_Extrait du document:_
______________________________
Parce qu’ils le valent bien
Auteur de deux romans, cette production ne nourrissant pas son homme, Nicolas Rouillé décide de travailler en EHPAD (Établissement d’hébergement pour personnes âgées dépendantes).
Entre le moment où il se dit « pourquoi pas ? » et le jour où il enfile la première fois sa tenue de travail, il se passe une semaine. La pénurie de main d’œuvre est telle que, sans aucune formation, le voilà prestement recruté en tant qu’ASH (Aide des services hospitaliers).
L’établissement est public. Il est géré par un Centre communal d’action sociale. La bâtisse assez vétuste de quatre étages date des années 1980. Le nouveau venu se confronte très vite aux acronymes, aux codes pour franchir les portes et aux quinze plannings d’horaires différents.
D’abord habiller et déshabiller les résident(e)s. Mais aussi les lever et les coucher, effectuer leurs toilettes, leur appliquer de la crème, changer leurs protections, nettoyer leur logement, les faire manger à la petite cuillère, dresser les tables, les desservir, faire la plonge… les journées sont éreintantes. Les personnels sont sous-payés, précarisés, surmenés. L’usure provoque des arrêts maladie non remplacés, le sous-effectif inhérent aggrave encore l’usure dans un enchaînement infernal.
Les vieilles personnes sont souvent là contre leur gré. Une pathologie trop lourde, une fragilité trop encombrante et les voilà placées « Jeune-homme, pouvez-vous me dire pourquoi je suis ici ? J’ai beau chercher, je ne sais pas ce que j’ai fait de mal ! » s’entend-il interpeller, un jour.
La résistance s’organise. Elle est individuelle. Face aux contraintes qui leur sont imposées, les résident(e)s peuvent parfois crier, taper, elles insultent ; se débattre, refuser de boire ou de manger, recracher les médicaments qu’on leur donne dès que le soignant a le dos tourne. Ultime révolte. Respectant la loi, l’équipe remplit le fameux « projet individualisé » recueillant souvent comme souhait « rentrer chez moi ! ». Seul moment de plaisir, le salon de coiffure, espace de respiration qui prend soin d’elles.
______________________________
_Données fournies:_
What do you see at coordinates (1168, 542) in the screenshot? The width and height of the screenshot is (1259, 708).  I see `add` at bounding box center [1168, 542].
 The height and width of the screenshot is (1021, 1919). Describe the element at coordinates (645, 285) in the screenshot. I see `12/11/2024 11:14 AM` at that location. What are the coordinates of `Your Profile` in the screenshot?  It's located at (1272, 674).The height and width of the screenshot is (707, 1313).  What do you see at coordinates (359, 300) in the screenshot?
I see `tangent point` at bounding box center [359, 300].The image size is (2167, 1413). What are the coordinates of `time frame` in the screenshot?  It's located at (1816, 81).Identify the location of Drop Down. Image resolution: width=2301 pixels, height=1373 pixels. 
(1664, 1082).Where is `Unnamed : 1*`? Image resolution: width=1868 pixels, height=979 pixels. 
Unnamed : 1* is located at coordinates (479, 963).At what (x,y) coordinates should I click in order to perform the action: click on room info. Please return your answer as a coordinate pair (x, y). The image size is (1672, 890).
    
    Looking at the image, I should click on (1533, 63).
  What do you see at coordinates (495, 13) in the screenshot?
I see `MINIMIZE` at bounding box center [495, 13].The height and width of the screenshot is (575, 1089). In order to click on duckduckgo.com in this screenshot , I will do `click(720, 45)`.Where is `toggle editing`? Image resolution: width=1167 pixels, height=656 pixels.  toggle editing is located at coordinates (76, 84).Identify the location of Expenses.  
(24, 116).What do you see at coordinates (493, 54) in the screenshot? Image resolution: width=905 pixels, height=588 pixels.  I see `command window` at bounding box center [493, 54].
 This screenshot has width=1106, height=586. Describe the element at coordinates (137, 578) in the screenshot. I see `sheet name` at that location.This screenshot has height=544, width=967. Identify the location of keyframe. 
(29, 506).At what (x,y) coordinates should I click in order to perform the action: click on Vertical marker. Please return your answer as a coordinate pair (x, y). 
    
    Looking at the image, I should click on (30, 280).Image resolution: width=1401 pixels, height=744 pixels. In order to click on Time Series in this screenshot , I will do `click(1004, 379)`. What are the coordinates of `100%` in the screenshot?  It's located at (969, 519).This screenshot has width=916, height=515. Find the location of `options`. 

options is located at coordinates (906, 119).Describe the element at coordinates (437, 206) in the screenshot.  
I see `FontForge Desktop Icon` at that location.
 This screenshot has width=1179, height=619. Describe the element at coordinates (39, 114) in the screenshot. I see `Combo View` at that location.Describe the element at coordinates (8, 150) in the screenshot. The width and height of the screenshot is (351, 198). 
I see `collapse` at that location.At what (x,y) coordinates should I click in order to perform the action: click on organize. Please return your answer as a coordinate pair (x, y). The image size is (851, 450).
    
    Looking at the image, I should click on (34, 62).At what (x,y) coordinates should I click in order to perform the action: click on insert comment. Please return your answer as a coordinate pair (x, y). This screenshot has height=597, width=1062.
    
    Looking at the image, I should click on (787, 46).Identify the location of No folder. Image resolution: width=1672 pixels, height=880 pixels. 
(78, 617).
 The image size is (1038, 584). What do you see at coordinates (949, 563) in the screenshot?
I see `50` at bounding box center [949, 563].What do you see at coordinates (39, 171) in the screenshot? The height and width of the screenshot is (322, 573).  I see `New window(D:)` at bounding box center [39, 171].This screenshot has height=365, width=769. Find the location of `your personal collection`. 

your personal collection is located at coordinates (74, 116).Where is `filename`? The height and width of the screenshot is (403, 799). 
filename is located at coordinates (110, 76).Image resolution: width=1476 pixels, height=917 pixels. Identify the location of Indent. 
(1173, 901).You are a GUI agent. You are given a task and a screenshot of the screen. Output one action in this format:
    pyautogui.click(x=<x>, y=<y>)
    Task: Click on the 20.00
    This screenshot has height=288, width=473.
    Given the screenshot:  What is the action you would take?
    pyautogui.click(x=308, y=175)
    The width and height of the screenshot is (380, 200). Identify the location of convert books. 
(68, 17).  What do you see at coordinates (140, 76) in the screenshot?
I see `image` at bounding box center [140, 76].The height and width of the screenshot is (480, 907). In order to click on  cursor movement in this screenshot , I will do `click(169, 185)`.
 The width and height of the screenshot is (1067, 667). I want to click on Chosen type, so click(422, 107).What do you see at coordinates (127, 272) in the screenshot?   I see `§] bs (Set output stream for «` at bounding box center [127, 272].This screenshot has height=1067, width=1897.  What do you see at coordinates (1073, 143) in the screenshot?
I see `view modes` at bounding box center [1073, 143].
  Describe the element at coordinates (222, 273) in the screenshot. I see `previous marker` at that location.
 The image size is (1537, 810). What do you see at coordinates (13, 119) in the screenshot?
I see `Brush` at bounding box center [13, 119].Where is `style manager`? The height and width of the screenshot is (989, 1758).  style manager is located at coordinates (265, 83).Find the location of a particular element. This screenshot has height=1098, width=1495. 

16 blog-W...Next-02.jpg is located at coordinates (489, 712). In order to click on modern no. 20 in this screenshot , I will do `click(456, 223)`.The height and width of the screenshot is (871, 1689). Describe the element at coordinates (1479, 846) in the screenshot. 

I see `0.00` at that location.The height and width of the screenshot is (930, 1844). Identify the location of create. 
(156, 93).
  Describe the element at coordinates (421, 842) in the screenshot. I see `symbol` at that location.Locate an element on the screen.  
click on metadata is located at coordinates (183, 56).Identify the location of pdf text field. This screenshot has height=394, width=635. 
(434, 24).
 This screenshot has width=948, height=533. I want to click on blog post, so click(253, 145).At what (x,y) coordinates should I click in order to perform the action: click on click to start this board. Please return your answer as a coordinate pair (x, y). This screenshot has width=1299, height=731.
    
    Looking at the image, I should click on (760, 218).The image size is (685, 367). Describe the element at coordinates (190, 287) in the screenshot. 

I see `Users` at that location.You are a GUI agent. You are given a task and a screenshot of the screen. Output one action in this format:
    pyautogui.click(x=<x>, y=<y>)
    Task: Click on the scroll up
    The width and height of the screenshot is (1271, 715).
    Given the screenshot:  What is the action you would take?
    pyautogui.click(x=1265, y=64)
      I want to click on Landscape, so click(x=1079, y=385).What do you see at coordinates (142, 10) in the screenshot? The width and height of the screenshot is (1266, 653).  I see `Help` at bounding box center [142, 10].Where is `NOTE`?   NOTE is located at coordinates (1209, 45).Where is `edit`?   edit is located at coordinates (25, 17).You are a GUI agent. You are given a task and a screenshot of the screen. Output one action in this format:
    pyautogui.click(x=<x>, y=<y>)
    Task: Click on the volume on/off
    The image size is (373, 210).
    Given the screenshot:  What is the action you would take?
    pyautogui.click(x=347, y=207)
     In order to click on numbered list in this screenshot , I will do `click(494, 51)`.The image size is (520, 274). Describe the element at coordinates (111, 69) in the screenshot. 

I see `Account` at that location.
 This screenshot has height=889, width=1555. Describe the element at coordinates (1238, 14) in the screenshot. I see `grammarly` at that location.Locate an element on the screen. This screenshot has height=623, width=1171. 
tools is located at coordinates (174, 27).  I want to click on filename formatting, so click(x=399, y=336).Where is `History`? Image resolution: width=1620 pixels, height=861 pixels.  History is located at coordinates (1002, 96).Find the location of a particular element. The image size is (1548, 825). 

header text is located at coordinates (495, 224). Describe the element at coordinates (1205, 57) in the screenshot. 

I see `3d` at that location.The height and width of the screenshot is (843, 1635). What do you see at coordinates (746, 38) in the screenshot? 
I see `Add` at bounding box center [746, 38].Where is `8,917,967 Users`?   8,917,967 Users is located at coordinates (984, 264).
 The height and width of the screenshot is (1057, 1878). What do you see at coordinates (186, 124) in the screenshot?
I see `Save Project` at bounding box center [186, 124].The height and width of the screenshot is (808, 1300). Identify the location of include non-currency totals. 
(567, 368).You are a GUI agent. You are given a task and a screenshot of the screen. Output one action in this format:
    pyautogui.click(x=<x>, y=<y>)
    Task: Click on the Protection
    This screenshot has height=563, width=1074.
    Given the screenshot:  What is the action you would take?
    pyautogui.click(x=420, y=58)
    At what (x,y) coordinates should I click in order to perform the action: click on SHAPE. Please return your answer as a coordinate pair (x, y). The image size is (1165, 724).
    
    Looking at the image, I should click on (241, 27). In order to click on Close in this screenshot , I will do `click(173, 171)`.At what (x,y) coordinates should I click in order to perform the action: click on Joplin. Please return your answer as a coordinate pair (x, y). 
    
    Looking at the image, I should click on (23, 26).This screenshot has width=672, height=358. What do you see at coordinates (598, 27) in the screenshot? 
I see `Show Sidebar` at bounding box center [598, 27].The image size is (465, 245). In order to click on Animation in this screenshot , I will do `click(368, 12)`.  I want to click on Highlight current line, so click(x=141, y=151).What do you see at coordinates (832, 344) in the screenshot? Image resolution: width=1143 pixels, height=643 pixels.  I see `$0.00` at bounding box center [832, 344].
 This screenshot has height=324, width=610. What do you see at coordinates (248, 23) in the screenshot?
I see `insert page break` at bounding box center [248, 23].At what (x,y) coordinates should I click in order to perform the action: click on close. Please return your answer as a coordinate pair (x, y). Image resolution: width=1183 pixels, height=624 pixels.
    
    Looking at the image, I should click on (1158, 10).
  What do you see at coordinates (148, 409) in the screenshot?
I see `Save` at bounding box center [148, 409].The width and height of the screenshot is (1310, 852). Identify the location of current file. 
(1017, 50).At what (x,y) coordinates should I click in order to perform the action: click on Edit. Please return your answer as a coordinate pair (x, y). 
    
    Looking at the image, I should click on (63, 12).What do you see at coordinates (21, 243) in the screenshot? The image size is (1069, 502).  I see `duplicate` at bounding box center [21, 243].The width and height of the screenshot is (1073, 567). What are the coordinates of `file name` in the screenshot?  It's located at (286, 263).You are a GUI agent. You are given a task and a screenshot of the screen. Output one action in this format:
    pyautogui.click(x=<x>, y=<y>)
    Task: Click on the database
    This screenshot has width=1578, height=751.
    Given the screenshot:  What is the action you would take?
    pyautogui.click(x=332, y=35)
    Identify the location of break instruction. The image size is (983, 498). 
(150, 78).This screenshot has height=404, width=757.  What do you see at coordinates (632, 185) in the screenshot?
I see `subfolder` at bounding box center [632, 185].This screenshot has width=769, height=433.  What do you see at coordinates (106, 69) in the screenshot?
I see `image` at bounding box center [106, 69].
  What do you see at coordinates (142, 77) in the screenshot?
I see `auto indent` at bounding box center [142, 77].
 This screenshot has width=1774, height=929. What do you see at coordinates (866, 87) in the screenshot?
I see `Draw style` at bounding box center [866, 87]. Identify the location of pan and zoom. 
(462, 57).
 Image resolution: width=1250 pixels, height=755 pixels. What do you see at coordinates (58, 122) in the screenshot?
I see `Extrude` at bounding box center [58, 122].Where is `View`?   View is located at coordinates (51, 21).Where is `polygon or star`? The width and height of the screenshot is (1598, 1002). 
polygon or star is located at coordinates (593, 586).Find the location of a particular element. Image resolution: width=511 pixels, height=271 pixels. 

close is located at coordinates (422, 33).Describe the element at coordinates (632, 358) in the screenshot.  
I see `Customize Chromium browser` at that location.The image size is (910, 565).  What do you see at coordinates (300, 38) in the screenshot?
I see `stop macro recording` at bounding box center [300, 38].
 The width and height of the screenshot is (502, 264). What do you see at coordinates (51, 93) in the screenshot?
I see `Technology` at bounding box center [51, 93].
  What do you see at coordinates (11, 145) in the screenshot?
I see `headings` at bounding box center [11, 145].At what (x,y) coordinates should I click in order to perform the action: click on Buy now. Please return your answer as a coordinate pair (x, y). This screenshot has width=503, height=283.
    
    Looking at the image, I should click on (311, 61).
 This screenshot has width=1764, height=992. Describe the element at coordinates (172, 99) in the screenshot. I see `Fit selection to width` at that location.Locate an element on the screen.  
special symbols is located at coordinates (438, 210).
______________________________
_Consigne 1:_ Résumez en deux phrases l'extrait sur le travail en EHPAD.
_Consigne 2:_ Poursuivez l'extrait sur le travail en EHPAD à partir de sa dernière phrase.

_Réponse attendue 1:_ Ses deux romans ne le faisant pas vivre, Nicolas Rouillé est recruté sans formation comme ASH dans un EHPAD public, où les journées sont éreintantes et le personnel sous-payé, précarisé et surmené. Les résident(e)s, souvent placé(e)s contre leur gré, résistent individuellement en criant, en refusant de boire ou de manger ou en recrachant leurs médicaments, et leur seul moment de plaisir est le salon de coiffure.

_Réponse attendue 2:_
Pourtant, l’ennui n’est pas une fatalité. Toutes les idées sont les bienvenues, à condition qu’elles ne coûtent pas un sou. C’est vrai qu’avec 4 000 euros de budget pour l’année, le seul animateur disponible pour 88 personnes n’a guère de marge de manœuvre !
Parfois, il est toutefois possible d’ouvrir une brèche. Nicolas Rouillé s’y engouffre, en proposant un dimanche une mémorable séance techno ! Il faudrait pouvoir prendre du temps pour papoter, pour évoquer les souvenir des résident(e)s, les faire parler sur les photos disposées sur l’étagère, leur faire de la lecture, cultiver un potager, cuisiner de la pâtisserie, taper une belote… Rien que cela permettrait de redonner un peu d’humanité à ce qui ressemble quand même à un enfermement … à 2 200 euros de loyer mensuel ! Mais du temps, justement on en manque cruellement.
Dans un tel environnement, soit on se blinde et l’on risque de devenir cynique, soit on démissionne. Et pourtant l’auteur y restera 18 mois. La raison tient à ces rencontres plus attachantes les unes que les autres, à cet affectif qui se tisse, à tous ces moments de tendresse qui font culpabiliser, quand on projette de s’en aller, en abandonnant toutes ces belles personnes.
Finalement, Nicolas Rouillé s’en ira. Et c’est à travers ce beau témoignage qu’il rend hommage, à toutes celles et tous ceux qu’il a côtoyés tant dans le personnel que chez les résident(e)s.
Jacques Trémintin, Écrire sur le travail social, 14 août 2024.